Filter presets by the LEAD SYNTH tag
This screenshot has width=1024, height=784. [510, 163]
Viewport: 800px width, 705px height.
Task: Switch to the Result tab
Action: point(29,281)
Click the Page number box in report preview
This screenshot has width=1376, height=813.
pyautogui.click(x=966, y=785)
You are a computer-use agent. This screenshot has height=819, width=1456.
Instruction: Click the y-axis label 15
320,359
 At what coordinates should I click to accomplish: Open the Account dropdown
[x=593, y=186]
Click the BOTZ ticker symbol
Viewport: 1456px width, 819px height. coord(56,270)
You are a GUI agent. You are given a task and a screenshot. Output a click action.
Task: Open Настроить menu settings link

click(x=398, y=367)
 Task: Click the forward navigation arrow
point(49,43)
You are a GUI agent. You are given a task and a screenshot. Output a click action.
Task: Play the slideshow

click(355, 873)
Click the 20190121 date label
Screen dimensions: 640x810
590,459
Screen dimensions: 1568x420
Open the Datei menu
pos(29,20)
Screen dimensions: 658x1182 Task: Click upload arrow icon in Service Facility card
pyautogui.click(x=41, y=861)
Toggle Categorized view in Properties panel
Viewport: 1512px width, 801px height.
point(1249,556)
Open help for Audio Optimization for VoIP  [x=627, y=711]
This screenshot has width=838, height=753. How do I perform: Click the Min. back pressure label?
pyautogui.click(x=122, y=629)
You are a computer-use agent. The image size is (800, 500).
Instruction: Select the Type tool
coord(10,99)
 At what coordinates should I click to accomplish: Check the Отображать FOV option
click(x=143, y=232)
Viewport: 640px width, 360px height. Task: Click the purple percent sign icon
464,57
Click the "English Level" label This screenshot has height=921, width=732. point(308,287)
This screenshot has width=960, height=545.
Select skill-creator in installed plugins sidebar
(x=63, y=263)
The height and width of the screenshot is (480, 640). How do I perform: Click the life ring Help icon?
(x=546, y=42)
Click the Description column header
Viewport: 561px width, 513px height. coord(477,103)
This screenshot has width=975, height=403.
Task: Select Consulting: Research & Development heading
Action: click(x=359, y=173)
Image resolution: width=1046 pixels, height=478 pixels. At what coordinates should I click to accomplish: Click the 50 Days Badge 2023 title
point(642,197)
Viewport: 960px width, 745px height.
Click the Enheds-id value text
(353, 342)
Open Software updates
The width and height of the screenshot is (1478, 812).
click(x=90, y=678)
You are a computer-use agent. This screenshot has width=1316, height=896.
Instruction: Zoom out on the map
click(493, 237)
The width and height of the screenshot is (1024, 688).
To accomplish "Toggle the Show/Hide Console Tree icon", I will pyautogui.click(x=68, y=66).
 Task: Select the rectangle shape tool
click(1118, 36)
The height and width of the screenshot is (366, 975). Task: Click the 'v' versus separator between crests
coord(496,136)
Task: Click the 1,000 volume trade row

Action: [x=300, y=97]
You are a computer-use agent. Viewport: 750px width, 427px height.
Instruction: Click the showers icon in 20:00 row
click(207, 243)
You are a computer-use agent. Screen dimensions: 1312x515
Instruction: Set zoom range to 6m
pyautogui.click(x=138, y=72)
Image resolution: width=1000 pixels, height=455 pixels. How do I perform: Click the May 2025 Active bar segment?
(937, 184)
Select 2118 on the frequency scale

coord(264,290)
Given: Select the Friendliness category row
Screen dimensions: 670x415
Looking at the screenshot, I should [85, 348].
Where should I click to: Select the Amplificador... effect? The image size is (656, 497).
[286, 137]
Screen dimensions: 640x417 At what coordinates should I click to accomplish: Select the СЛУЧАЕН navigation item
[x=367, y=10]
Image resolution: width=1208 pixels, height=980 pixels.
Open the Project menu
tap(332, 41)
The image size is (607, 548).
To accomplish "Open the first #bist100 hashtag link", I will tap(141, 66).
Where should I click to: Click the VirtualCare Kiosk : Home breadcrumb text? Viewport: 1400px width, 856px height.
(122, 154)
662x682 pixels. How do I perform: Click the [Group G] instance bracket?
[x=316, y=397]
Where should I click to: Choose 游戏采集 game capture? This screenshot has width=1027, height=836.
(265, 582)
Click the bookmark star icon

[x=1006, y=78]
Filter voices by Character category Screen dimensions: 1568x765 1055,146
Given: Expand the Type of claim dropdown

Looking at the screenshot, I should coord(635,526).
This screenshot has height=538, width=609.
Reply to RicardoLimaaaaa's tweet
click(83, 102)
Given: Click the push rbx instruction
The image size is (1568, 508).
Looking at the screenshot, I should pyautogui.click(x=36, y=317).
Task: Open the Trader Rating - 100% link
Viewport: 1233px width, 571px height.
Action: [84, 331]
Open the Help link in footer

========================================================================

▶ **Stated problem**
State how many lines in the rows above contain the string "pixels", counting only case-sensitive matches, and reply with the number alone.

▶ **Completed exercise**
4